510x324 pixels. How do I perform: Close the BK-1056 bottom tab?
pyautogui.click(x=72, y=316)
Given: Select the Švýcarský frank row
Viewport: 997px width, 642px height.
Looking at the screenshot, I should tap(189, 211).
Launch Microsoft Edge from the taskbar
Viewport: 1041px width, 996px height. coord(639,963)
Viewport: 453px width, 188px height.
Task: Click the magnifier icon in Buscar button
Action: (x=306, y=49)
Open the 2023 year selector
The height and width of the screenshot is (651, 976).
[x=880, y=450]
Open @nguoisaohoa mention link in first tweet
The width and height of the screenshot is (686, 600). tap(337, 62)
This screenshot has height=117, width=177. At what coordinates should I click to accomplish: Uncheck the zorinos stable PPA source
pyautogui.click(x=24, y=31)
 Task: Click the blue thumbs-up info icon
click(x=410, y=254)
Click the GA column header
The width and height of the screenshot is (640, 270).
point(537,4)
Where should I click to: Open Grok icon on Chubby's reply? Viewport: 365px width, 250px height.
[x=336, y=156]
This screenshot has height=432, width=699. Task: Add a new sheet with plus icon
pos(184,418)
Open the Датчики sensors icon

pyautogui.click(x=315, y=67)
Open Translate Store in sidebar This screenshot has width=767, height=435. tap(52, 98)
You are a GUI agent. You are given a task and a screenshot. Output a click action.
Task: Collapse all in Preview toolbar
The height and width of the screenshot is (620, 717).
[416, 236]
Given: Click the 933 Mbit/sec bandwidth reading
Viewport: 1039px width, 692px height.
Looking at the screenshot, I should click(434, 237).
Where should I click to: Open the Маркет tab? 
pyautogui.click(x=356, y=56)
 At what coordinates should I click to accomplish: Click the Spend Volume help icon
════════════════
### Assigned task
All lines from the one that contains "Task: Click the blue thumbs-up info icon" through the end of the material are to be quoted exactly, with both ends included.

### Answer for this exercise
 Task: Click the blue thumbs-up info icon
click(x=410, y=254)
Click the GA column header
The width and height of the screenshot is (640, 270).
point(537,4)
Where should I click to: Open Grok icon on Chubby's reply? Viewport: 365px width, 250px height.
[x=336, y=156]
This screenshot has height=432, width=699. Task: Add a new sheet with plus icon
pos(184,418)
Open the Датчики sensors icon

pyautogui.click(x=315, y=67)
Open Translate Store in sidebar This screenshot has width=767, height=435. tap(52, 98)
You are a GUI agent. You are given a task and a screenshot. Output a click action.
Task: Collapse all in Preview toolbar
The height and width of the screenshot is (620, 717).
[416, 236]
Given: Click the 933 Mbit/sec bandwidth reading
Viewport: 1039px width, 692px height.
Looking at the screenshot, I should click(434, 237).
Where should I click to: Open the Маркет tab? 
pyautogui.click(x=356, y=56)
 At what coordinates should I click to accomplish: Click the Spend Volume help icon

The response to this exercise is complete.